[PPT] - Spark and HPC for High Energy Physics Data Analyses Marc Paterno, PowerPoint Presentation

SLIDE 1

Spark and HPC for High Energy Physics Data Analyses

Marc Paterno, Jim Kowalkowski, and Saba Sehrish 2017 IEEE International Workshop on High-Performance Big Data Computing

SLIDE 2

Introduction

High energy physics (HEP) data analyses are data-intensive; 3×1014 particle collisions at the Large Hadron Collider (LHC) were analyzed in Higgs boson discovery. Most analyses involve compute-intensive statistical calculations. Future experiments will generate significantly larger data sets. Our question Can “Big Data” tools (e.g. Spark) and HPC resources benefit HEP’s data- and compute-intensive statistical analysis to improve time-to-physics?

SLIDE 3

A physics use case: search for Dark Matter

Image from http://cdms.phy.queensu.ca/PublicDocs/DM_Intro.html.

SLIDE 4

The Large Hadron Collider (LHC) at CERN

SLIDE 5

The Compact Muon Solenoid (CMS) detector at the LHC

SLIDE 6

A particle collision in the CMS detector

SLIDE 7

How particles are detected

SLIDE 8

Statistical analysis: a search for new particles

SLIDE 9

The current computing solution

Whole-event based processing, sequential file-based solution Batch processing on distributed computing farms 28,000 CPU hours to generate 2 TB tabular data, ∼ 1 day of processing to generate GBs of analysis tabular data, 5–30 minutes to run end-user analysis Filters used on analysis data to:

Select interesting events Reduce the event to a few relevant quantities Plot the relevant quantities

SLIDE 10

Why Spark might be an attractive option

In-memory large-scale distributed processing: Resilient distributed datasets (RDDs): collections of data partitioned across nodes, operated on in parallel Able to use parallel and distributed file system Write code in a high level language, with implicit parallelism

Spark SQL: a Spark module for structured data processing. DataFrame: a distributed collection of rows organized into named columns, an abstraction for optimized operations for selecting, filtering, aggregating and plotting structured data.

Good for repeated analysis performed on the same large data Lazy evaluation used for transformations, allowing Spark’s Catalyst optimizer to optimize the whole graph of transformations before any calculation

Transformations map input RDDs into output RDDs; actions return the final result of an RDD calculation

Tuned installation available on (some) HPC platforms

SLIDE 11

HDF5: essential features

Tabular data representable as columns (datasets) in tables (groups). HDF5 is a widely-used format for the HPC systems; this allows us to use traditional HPC technologies to process these files. Parallel reading supported

SLIDE 12

Overview: computing solution using Spark and HDF5

Read HDF5 files into multiple DataFrames, one per particle type.
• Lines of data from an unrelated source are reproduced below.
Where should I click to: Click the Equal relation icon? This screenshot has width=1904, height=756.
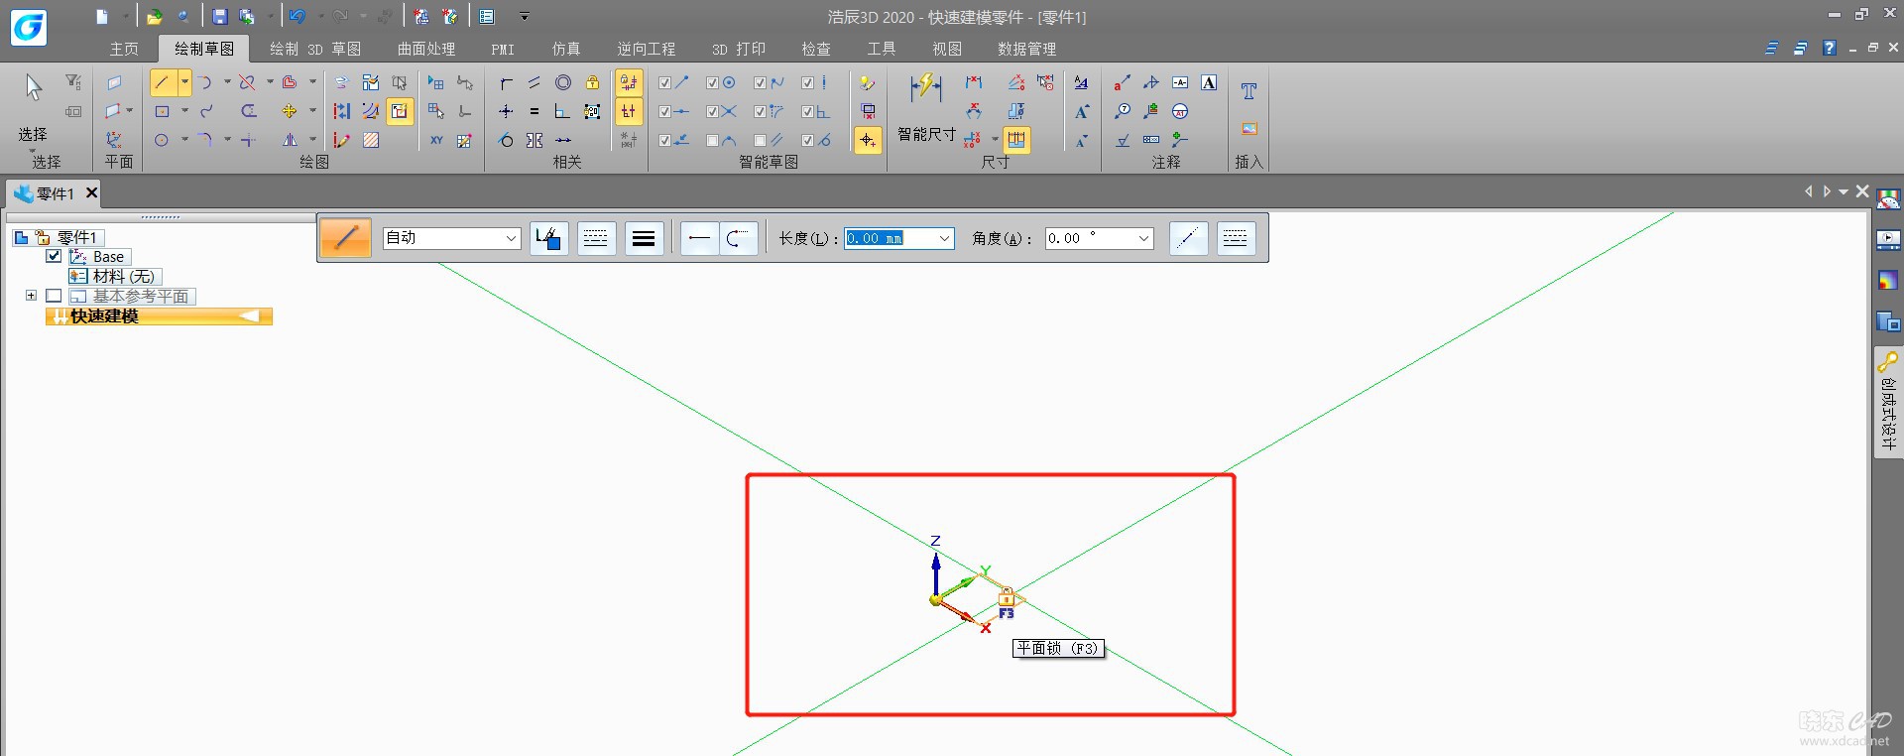tap(535, 111)
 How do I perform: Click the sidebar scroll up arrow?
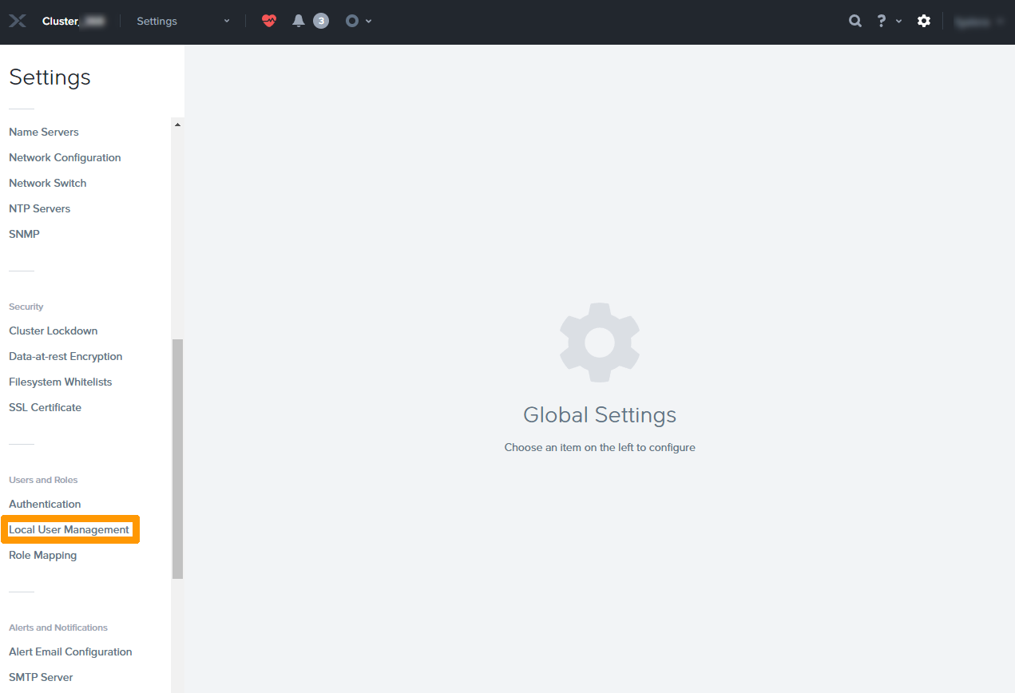tap(177, 125)
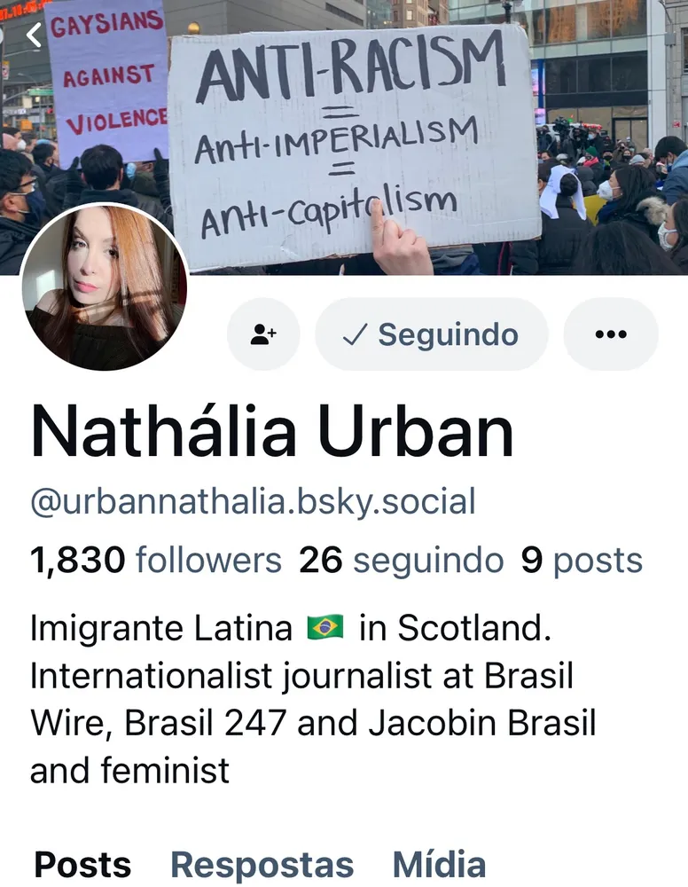Open the three-dots more options menu

611,334
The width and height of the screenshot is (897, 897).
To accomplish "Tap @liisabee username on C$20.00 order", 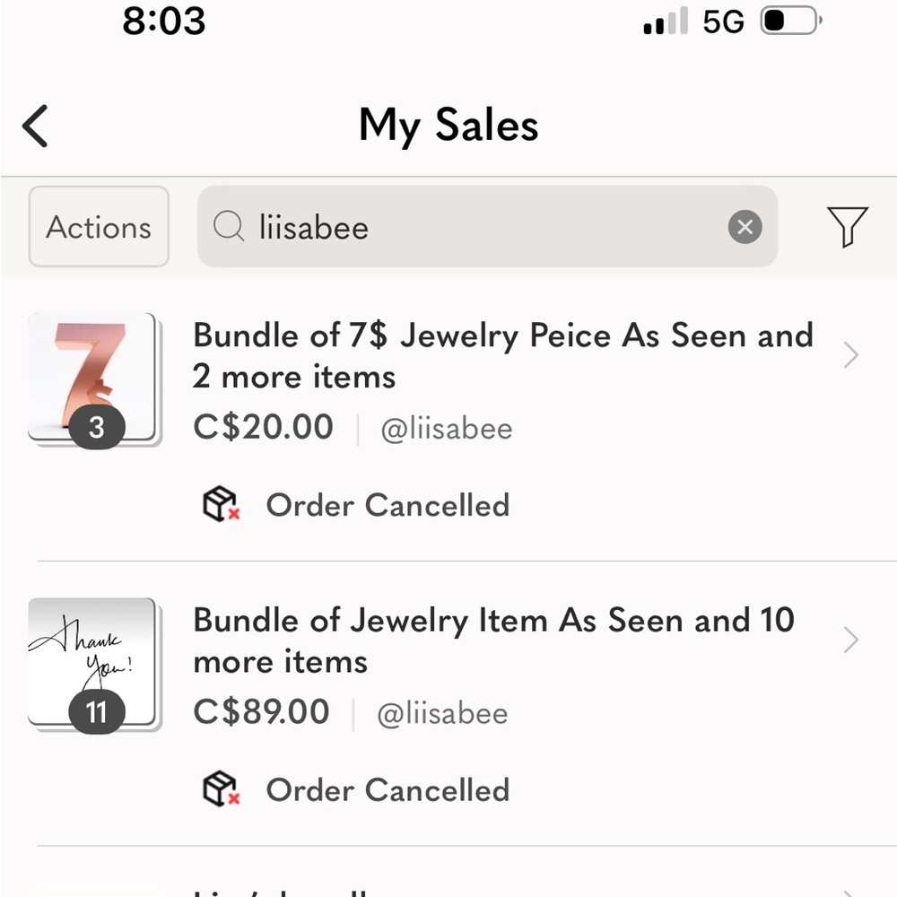I will tap(447, 429).
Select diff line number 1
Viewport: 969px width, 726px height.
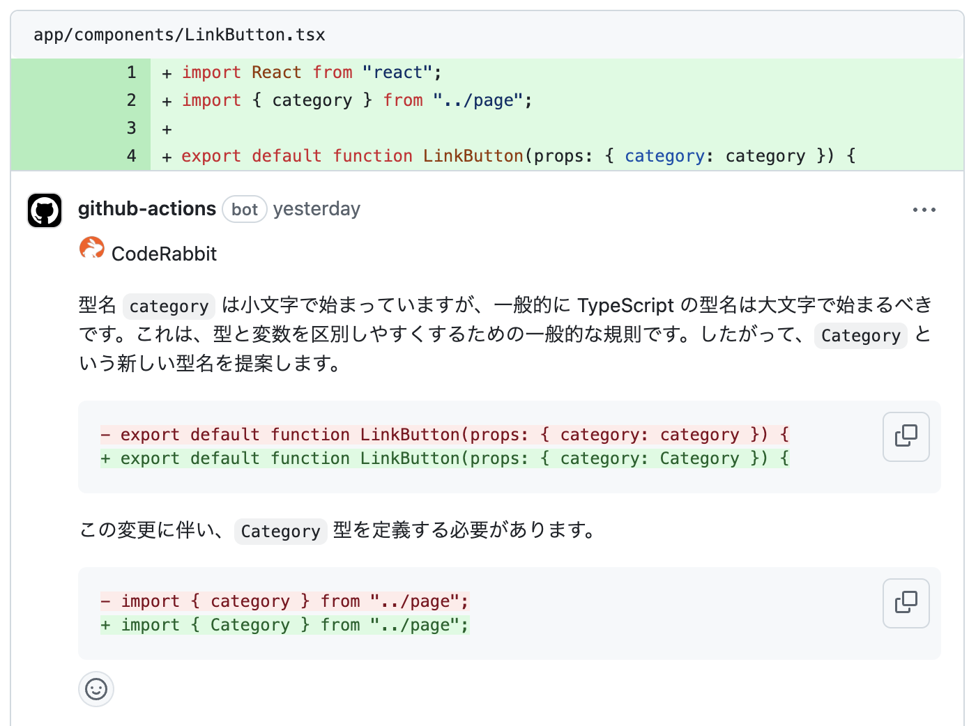point(132,72)
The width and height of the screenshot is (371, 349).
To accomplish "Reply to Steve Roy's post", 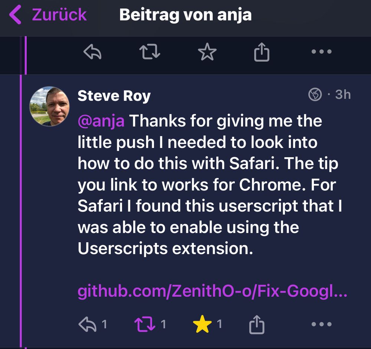I will [x=88, y=325].
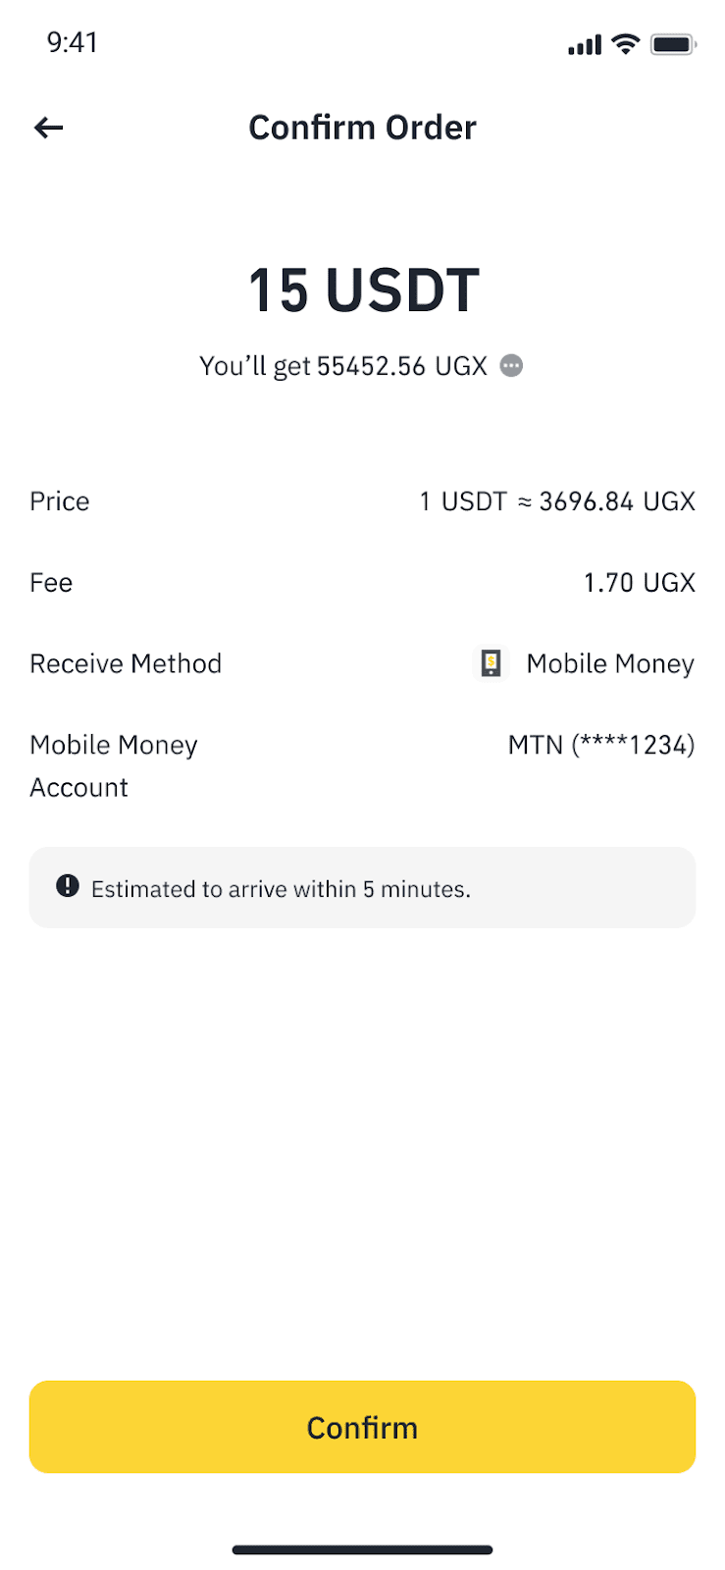Click the estimated arrival notice banner
Screen dimensions: 725x1570
tap(362, 888)
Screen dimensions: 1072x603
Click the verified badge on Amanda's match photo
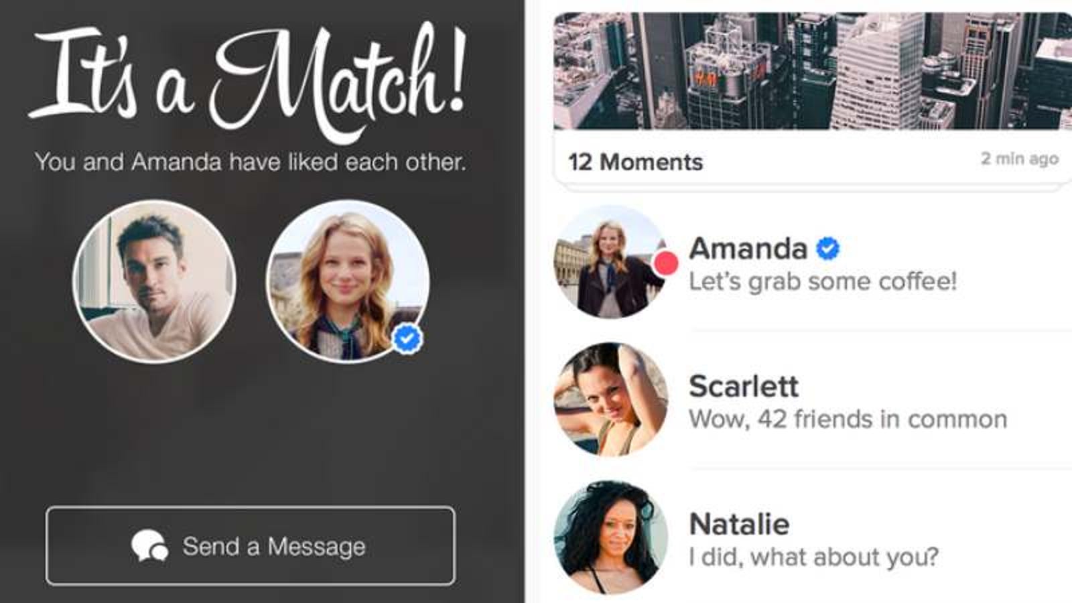(407, 339)
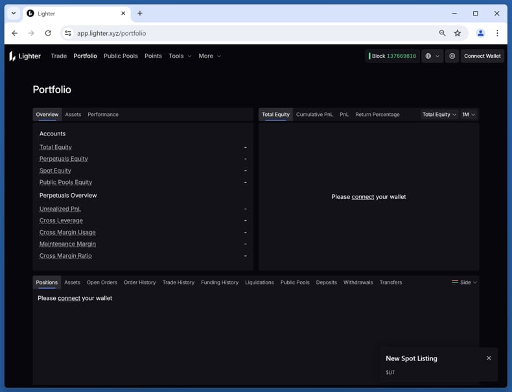The image size is (512, 392).
Task: Click the globe language icon
Action: tap(428, 56)
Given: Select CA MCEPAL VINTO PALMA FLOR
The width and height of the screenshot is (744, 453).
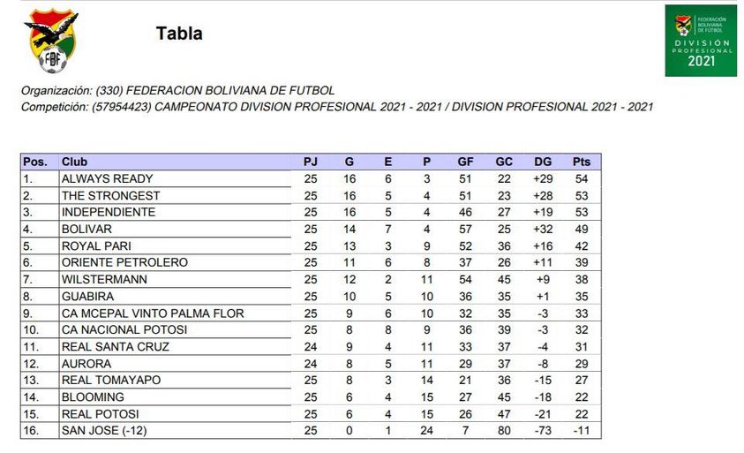Looking at the screenshot, I should tap(153, 313).
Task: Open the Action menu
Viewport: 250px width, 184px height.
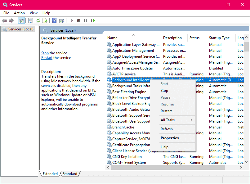Action: click(x=19, y=13)

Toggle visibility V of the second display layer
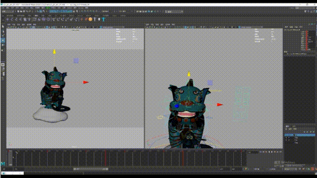tap(286, 138)
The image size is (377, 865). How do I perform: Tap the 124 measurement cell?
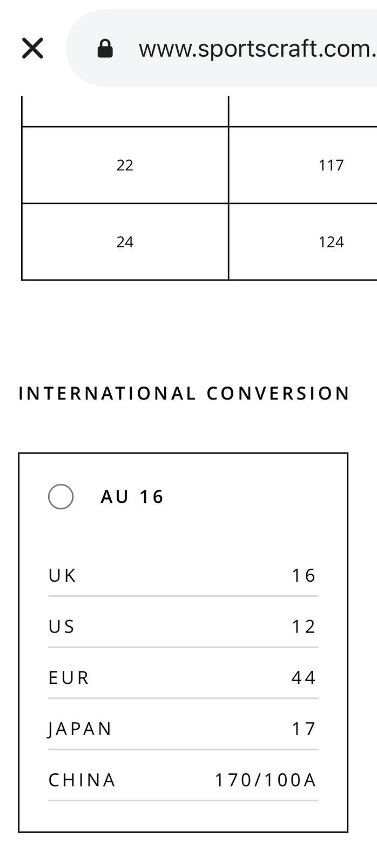coord(303,242)
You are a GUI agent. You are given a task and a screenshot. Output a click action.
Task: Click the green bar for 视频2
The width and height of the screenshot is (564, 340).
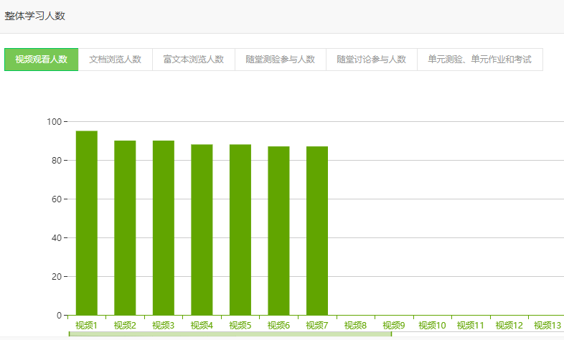click(x=125, y=227)
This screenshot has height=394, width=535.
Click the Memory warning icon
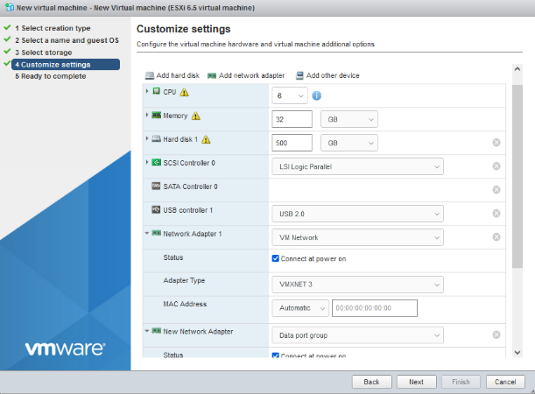tap(195, 116)
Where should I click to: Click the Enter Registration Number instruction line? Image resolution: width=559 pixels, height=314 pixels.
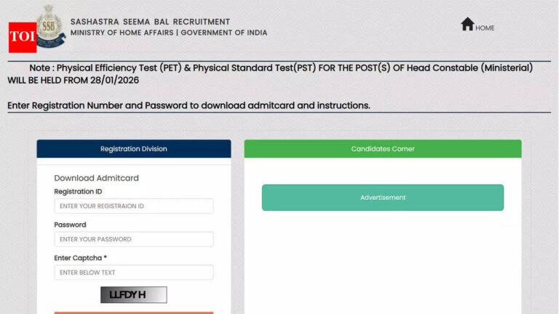click(x=189, y=105)
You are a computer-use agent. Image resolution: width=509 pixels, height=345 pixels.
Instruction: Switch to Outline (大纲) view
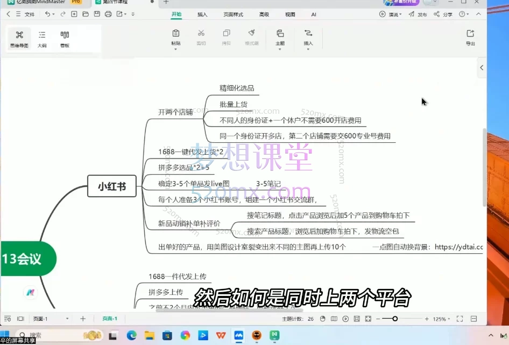42,38
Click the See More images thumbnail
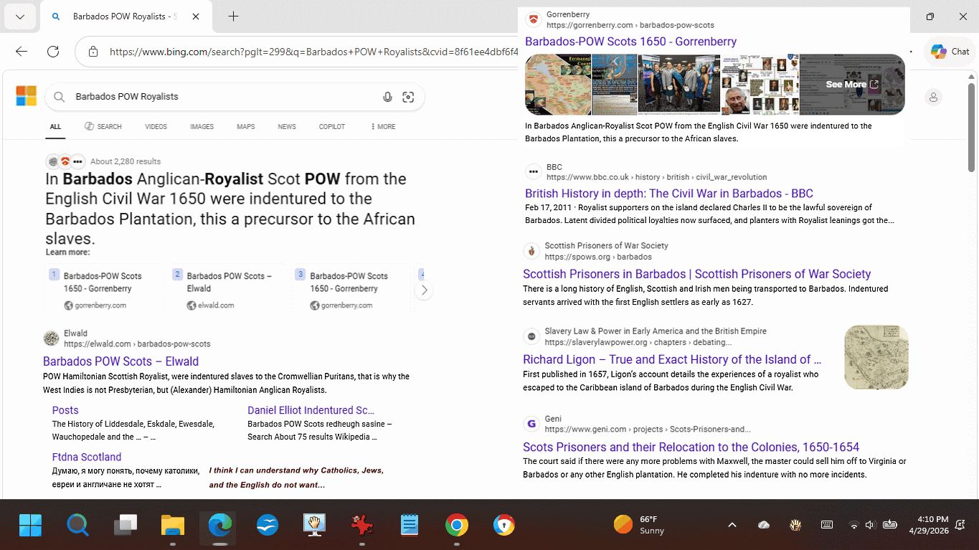Image resolution: width=979 pixels, height=550 pixels. click(851, 85)
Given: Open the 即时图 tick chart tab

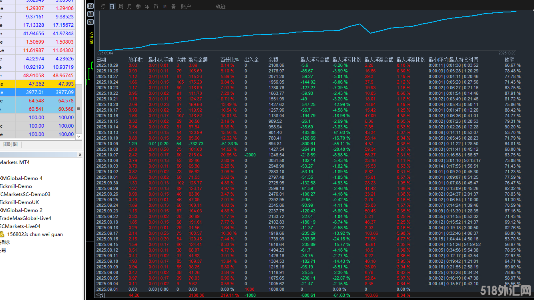Looking at the screenshot, I should [x=10, y=144].
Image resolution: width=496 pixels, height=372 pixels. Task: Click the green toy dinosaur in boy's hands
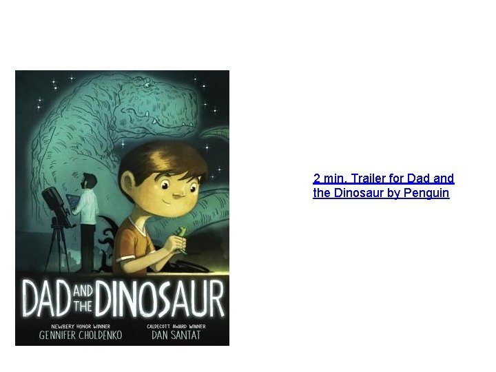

First, we had to translate from the standard HEP format to HDF5.

Define filtering operations on a DataFrame as a whole (as

Data are loaded once in memory and processed several times. Make plots, repeat as needed.

SLIDE 13

Simplified example of data

Standard HEP event-oriented data organization. Tabular organization

SLIDE 14

Reading HDF5 files into Spark

The columns of data are organized as we want them in the HDF5 file, but Spark provides no API to read them directly into DataFrames.

SLIDE 15

An example analysis

Find all the events that have:

missing ET (an event-level feature) greater than 200 GeV

For each selected event record:

missing ET the leading electron pT

Some observations Range queries across multiple variables are very frequent Hard to describe by just using SQL declarative statements Relational databases that we are familiar with are unable to efficiently deal with these types of queries

SLIDE 16

Coding a physics analysis with the DataFrame API

1 val good_electrons =

2 electrons.filter("pt" >200)

3 .filter(abs("eta") <2.5)

4 .filter("qual" >5)

5 .groupBy("event")

6 .agg(max("pt"),"eid")

8 val good_events =

9 events.filter("met" >200)

11 val result_df =

12 good_events.join( good_electrons ) Using result, make a histogram of the pT of the “leading electron” for each good event.

SLIDE 17

Measuring the performance

The real analysis we implemented involves much more complicated selection criteria, and many of them. It required the use of user defined functions (UDFs). In order to understand where time is spent by Spark, we determined

the time to read from HDF5 file into RDDs (step 1 ) the time to transpose RDDs (step 2 ) the time to create DataFrames from RDDs (step 3 ) the time to run analysis code (step 4 )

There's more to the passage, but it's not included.